On review and verification of the application made for certificate of incorporation in SPICe forms, the Registrar on his satisfaction may issue the Certificate of Incorporation under his seal and signature in electronic form. The Certificate of Incorporation (CoI) issued will include the date of incorporation as well as the Permanent Account Number (PAN) of the company. It typically takes 15- 25 days to form a Private limited company and get the incorporation certificate. Incorporation certification is a proof that company has been created. It also includes your CIN number.


5. Opening a current bank account on company name:

You can submit the Incorporation certificate, MOA, AOA and PAN with a bank to open your bank account.


Documents Required for Private Limited Company Registration

The documents required for company registration can be grouped under three heads:

Documents for Directors:

• Two identity proof documents like Aadhaar, PAN, Passport, Driver’s License or any other Government-issued identity document would be required.

• Indian nationals are mandatorily required to provide PAN.

• Foreign nationals are mandatorily required to submit attested or apostille passport copy.

• In addition to the identity proof, the Directors must submit residence proof that is less than three months old.

• Proof of residence documents includes bank statements, electricity bill, water bill, gas bill and telephone bill.


Documents for Registered Office:

• Companies registered in India must mandatorily maintain a registered office within India.

• Your registered office need not be a commercial space; it can be your residence too.

• In the case of leased property, the copy of lease deed for the registered office premises along with a NOC from Landlord and EB bill/property tax receipt/water bill copy of the registered office property.

• In case of own property, copy of sale deed along with the EB bill/property tax receipt/water bill copy of the registered office property.

Documents for Corporate Entities:

In case one of the shareholder or subscriber to the MOA and AOA is a Corporate Entity (Company, LLP, etc.,) then Certificate of Incorporation of the Body Corporate must be attached along with the resolution passed by the Body Corporate to subscribe to the shares of the company under incorporation.

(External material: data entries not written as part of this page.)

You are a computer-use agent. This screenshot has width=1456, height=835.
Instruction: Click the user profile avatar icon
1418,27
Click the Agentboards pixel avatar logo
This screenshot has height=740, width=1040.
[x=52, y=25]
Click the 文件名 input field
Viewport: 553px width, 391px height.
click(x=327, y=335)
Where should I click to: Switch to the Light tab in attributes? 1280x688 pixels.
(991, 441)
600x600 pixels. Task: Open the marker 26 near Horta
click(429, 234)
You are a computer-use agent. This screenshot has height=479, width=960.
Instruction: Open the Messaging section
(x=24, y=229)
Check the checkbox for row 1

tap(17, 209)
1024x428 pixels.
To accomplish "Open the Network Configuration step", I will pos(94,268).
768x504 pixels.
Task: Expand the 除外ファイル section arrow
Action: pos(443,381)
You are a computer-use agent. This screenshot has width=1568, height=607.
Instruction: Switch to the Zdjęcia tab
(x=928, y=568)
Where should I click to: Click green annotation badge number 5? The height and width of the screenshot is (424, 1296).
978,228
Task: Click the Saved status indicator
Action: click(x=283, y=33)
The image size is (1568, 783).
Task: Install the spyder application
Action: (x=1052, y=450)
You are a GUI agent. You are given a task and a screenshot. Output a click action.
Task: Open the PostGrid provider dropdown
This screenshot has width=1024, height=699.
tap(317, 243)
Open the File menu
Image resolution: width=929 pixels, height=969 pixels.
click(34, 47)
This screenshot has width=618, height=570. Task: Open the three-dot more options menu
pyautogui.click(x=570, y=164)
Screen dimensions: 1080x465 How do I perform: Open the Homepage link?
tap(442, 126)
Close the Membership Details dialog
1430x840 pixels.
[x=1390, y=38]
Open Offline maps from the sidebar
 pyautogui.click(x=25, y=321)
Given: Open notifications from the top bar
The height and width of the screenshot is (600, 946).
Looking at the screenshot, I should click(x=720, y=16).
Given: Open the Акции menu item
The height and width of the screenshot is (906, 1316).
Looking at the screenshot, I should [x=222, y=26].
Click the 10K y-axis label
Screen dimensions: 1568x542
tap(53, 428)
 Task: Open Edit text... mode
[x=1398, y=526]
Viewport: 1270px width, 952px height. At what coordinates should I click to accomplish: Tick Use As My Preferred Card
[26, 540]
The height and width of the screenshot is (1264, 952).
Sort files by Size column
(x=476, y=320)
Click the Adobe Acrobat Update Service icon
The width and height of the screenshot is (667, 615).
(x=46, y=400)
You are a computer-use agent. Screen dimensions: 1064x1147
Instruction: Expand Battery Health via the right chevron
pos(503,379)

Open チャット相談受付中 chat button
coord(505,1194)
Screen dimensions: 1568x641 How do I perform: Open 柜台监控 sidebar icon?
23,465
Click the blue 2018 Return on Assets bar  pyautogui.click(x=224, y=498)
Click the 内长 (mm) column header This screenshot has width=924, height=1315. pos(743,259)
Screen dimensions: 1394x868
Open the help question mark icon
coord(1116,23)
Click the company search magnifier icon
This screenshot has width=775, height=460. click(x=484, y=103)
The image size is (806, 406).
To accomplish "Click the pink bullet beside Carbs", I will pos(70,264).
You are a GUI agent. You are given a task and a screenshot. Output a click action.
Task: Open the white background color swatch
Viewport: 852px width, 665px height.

Post-Incorporation Compliances:

All companies registered in India are required to maintain compliance under various regulations. Failure to maintain compliance can lead to penalty or disqualification of Directors. Some of the important compliances for companies registered in India include, but not limited to:

Appointment of Statutory Auditor: The Board of Directors must appoint a practicing Chartered Accountant within 30 days of incorporation.

Commencement of Business: Within 180 days of incorporation, the capital mentioned in the MOA [Memorandum of Association] must be deposited in a bank and commencement certificate must be obtained from MCA.

Income Tax Filing: Companies registered in India must file income tax return each year in Form ITR-6.

Annual Return: Companies registered in India must file MCA annual return each year in Form AOC-4 and MGT-7.

DIN KYC: DIN KYC procedure must be completed each year for the Directors of the company.